Abstract Body

Long acting injectable (LAI) cabotegravir (CAB) has recently been approved for the treatment of HIV in adults. However, there are currently no adequate data to inform its administration during pregnancy. The aim of this study was to apply physiologically-based pharmacokinetic (PBPK) modelling to predict the PK of LAI CAB in pregnancy.

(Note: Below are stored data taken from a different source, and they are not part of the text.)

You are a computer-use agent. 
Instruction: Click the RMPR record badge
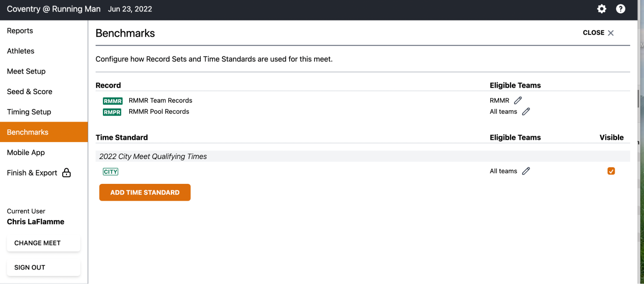tap(112, 112)
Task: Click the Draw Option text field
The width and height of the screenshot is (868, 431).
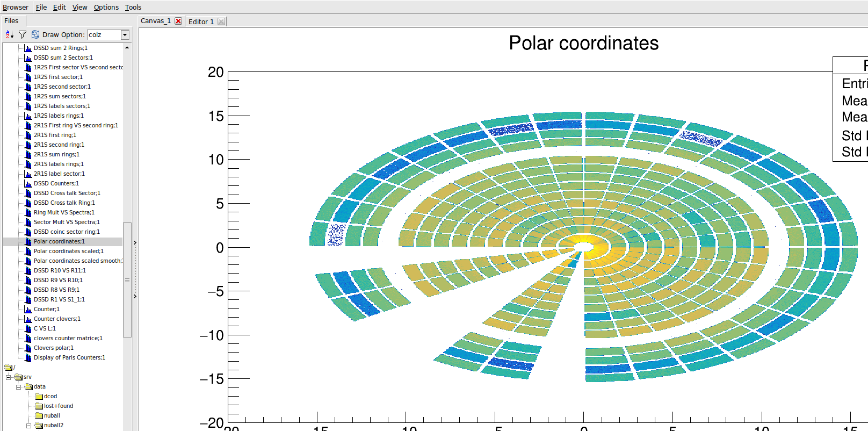Action: pyautogui.click(x=103, y=35)
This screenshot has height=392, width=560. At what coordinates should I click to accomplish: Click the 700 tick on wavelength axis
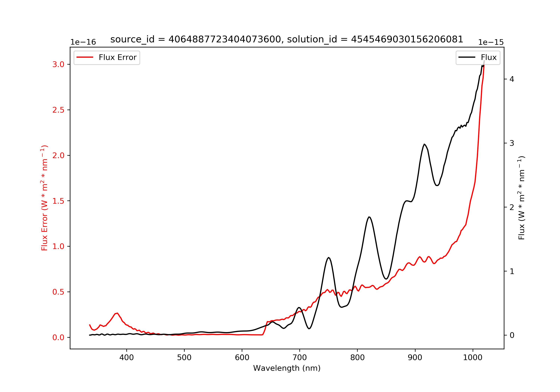(300, 358)
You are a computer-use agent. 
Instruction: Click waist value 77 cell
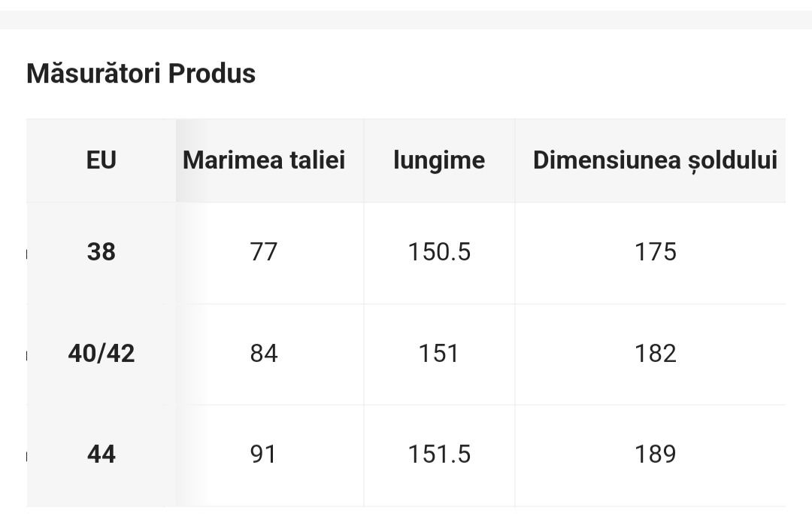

An adult PBPK model was modified in SimBiology (MATLAB R2019a) to represent a pregnant population; pregnancy-induced anatomical, physiological, and metabolic changes (e.g., progesterone-mediated induction, organ blood-flow rates etc.) known to influence drug PK were incorporated. Prior to running simulations in pregnant patients, the non-pregnant model was qualified against clinical PK data in adults for single doses of 30 mg oral, 400 mg and 800 mg intramuscular (IM) CAB, and 400 mg oral raltegravir (RAL). Clinical PK data for probe substrate RAL in pregnant women was used to validate the activity of key enzyme UGT1A1 during pregnancy. The qualified pregnancy model was used to predict the PK of single doses of CAB (30 mg oral, LAI 400 mg & 600 mg IM) across different trimesters in pregnancy.

Absolute average fold errors (AAFE) of the mean PK parameters for oral RAL and CAB in adults were between 1.0-1.9 fold, and <1.5 fold, respectively. IM CAB simulations in non-pregnant adults successfully passed model qualification criteria with AAFEs between 1.0-1.9 fold. In the second and third trimester of pregnancy, AAFE values of oral RAL were within the 2-fold acceptance criteria, providing confidence in model simulations for CAB. Predicted elimination kinetics of CAB 400mg IM were closely related to observed data. The predicted geometric mean of plasma exposures in pregnant and non-pregnant patients were comparable for each of the single doses of CAB that were examined in this study (Table 1).

These data suggest dosage adjustments are not necessary for IM LA CAB to maintain therapeutic concentrations and clinical efficacy during pregnancy. This approach could be utilised to predict the risk related to altered PK during pregnancy for IM LA therapy and support the design of future clinical trials in pregnant women.